João Bosco Botelho
Existiram muitos heróis míticos na história
das crenças e das ideias religiosas. A mensagem cristã de libertação modificou
completamente a estrutura sociopolítica do mundo. Dois mil anos depois continua
tendo sedução irresistível, capaz de penetrar na profundidade do sentimento
humano.
De acordo com os Evangelhos, Jesus Cristo veio
ao mundo como o filho de Deus com poderes de curar e ressuscitar e anunciar a
nova mensagem escatológica: o cristianismo como a Nova Aliança.
Não é
adequado deixar de pensar na existência de outras condições sócio‑políticas
para sedimentar a incrível sedução que acompanhou a mensagem salvífica
anunciada pelo cristianismo primitivo.
A miséria atingira patamar insuportável para
o povo ouvinte das primeiras mensagens cristãs. Naquela época, a população do
Império Romano fora calculada entre 65 a 70 milhões de pessoas e somente perto
de quatro milhões, segundo os dados demográficos levantados pelo imperador
Augusto, eram cidadãs romanas.
Os hebreus, no oriente helenístico, que já
adoravam um Deus único alguns milhares de anos antes, alcançaram a proporção de
um para cada dez habitantes e faziam parte desse bizarro mosaico de
mentalidades. Esses grupos judeus reproduziam, ao longo de mais de mil anos, as
próprias experiências sagradas por meio de três elementos de coesão social: a
fé monoteísta, a sinagoga e o sábado. Esse conjunto oriundo da memória oral
estava transcrito nos livros sagrados (Tora e Talmud) e era utilizado também como
instrumento de organização social.
A tradição semita vivia a religião de fé monoteísta
plena de esperança no futuro, capaz de modificar o intolerável jugo
estrangeiro contestador dos elementos sagrados do judaísmo. A promessa de Deus
aos profetas transformou os hebreus no povo do futuro que desfrutaria da terra
prometida farta de leite e mel. Assim o judaísmo rompeu com o tempo cíclico e
estabeleceu a crença num tempo final.
É evidente que as ideias religiosas se
manifestam de modo sincrético, sem que se possa estabelecer limites precisos onde
começa uma expressão de religiosidade e termina a outra. O cristianismo
primitivo, nascido no seio das massas populares judias perseguidas pela
implacável dominação romana, foi aquecido pelas crenças mais antigas do judaísmo,
que continuava esperando o seu herói mítico de salvação (Jo 1, 49) – "Então
Natanael exclamou: Rabi, tu és o filho de Deus, tu és o Rei de Israel!"

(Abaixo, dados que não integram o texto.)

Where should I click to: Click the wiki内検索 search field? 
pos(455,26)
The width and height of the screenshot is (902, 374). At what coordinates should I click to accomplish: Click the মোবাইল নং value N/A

Ainda nesse ponto da história, o
cristianismo era manifestação religiosa de povos oprimidos, desesperados para
minorar os sofrimentos, pleno de sincretismo, onde os curadores e adivinhos de
todos os matizes tinham espaço.
Os primeiros padres da cristandade deslocaram
grande parte da antiga escatologia judaica e passaram com nitidez de uma
concepção coletiva para valorizar mais o individual, onde a confissão a Jesus
era a única salvação.
Com a passagem de religião dos desprotegidos
para a do poder dominador iniciou a perseguição aos curadores e adivinhos não
alinhados com a nova ordem (At 16, 16‑18).
Mesmo existindo ouros vetores, na Europa
central, o processo de cristianização abandonou completamente os cuidados
coletivos com a saúde, alimentação e higiene das práticas sociais do judaísmo. O
tipo da arquitetura, do arco romano ao arco gótico, e o agravamento das
epidemias que castigaram a Europa durante o medievo estão inseridos nesse
equivocado processo de substituição.